Busse argues that while three to seven million guns are sold each year for uses like hunting, sports shooting, and target shooting, marketing that preyed on people’s insecurities during the pandemic drove annual sales of certain guns over the 10-million mark in 2020.
“Much of [the advertising is] wrapped up in all of the things that create fear in our society,” he says, “which Trump just instinctively knew how to put on steroids—COVID shutdowns, Black Lives Matter, an impending race war, civil war, more shutdowns—all the things that create angst, and, importantly, hatred, fear, conspiracy.”
Swearer, of the Heritage Foundation, says this argument misses out on a fast-growing segment of gun owners—Black women. “These sorts of characterizations of these advertisements being about white fear is coinciding with the most explosive rise in non-white gun ownership, possibly in American history,” she says. Some people of color have reported buying guns to protect themselves in response to high-profile killings of Black men and women.
Some of the oldest gun manufacturers make guns for military use; Remington and Colt have made M4 rifles for the Army, and following the U.S. invasion of Iraq, Smith & Wesson sent pistols to the U.S. Armed Forces in Iraq so they could be given to the Iraqi military and security forces.
Swearer argues that the gun industry markets weapons used by military and police to indicate their quality, citing the Smith & Wesson’s M&P (military and police) line of firearms. “You have gun control advocates, who will [say] they are intentionally marketing military and police products to civilians in this sort of nefarious way to get products that are military and police to people who aren’t military and police.” Rather, she says, the goal is that consumers will think “if the police are using it, if the government thinks this is good, if the military wants to use these products, it probably tells me that it’s a pretty high standard…It’s not this emphasis on [the] assaultive, attacking nature of it; it’s the same tactic that they’ve been using.”
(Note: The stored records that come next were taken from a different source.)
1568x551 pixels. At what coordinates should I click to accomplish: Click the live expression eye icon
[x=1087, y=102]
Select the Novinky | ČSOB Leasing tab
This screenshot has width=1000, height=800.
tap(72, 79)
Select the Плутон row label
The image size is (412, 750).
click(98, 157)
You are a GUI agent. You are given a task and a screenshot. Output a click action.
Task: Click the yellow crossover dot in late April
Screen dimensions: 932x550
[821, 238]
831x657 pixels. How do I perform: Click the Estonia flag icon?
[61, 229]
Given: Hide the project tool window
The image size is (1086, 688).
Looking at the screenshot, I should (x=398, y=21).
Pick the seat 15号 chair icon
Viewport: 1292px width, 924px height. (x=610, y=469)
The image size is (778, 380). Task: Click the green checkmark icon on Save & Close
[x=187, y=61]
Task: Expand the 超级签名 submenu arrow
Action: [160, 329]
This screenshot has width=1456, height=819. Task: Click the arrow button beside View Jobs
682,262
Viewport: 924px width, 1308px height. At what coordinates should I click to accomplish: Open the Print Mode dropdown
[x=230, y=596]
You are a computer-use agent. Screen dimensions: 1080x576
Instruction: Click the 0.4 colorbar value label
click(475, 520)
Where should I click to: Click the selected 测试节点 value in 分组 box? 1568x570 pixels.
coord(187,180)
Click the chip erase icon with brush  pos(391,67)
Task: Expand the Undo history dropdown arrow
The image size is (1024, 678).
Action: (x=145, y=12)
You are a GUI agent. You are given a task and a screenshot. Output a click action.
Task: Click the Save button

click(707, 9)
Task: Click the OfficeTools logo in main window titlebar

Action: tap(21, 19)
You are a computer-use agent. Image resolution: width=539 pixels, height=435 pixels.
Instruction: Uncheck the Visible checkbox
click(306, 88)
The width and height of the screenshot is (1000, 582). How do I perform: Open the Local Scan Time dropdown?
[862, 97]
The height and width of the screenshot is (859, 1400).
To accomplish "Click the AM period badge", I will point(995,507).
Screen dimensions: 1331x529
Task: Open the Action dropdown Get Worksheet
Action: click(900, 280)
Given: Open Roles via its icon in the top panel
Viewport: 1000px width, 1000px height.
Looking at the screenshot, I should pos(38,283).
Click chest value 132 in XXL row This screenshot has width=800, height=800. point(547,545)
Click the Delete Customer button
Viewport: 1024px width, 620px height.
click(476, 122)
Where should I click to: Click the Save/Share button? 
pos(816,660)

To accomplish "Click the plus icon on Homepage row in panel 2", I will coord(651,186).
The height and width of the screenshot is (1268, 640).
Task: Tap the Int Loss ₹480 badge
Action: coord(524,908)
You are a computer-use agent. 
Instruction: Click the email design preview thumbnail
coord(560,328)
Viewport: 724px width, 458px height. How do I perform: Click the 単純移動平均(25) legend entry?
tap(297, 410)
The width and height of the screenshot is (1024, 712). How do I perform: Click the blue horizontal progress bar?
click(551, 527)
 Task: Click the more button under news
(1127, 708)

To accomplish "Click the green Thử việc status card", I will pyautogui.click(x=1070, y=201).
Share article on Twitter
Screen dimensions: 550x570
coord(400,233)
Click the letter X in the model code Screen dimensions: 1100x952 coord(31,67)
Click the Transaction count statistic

But Busse believes that the focus on military-grade weapons has already led to violence in the U.S. He cites research that the Buffalo shooting suspect did into tactical gear and the racist politics that he outlined in his manifesto before he allegedly killed 10 mostly Black people at a supermarket.
Busse predicts more such shootings in the social media era. As he puts it, “I think that we have a lot more of these on the way, and I think they have a direct line to much of the industry marketing that we see out there now. I think these shooters are being created.”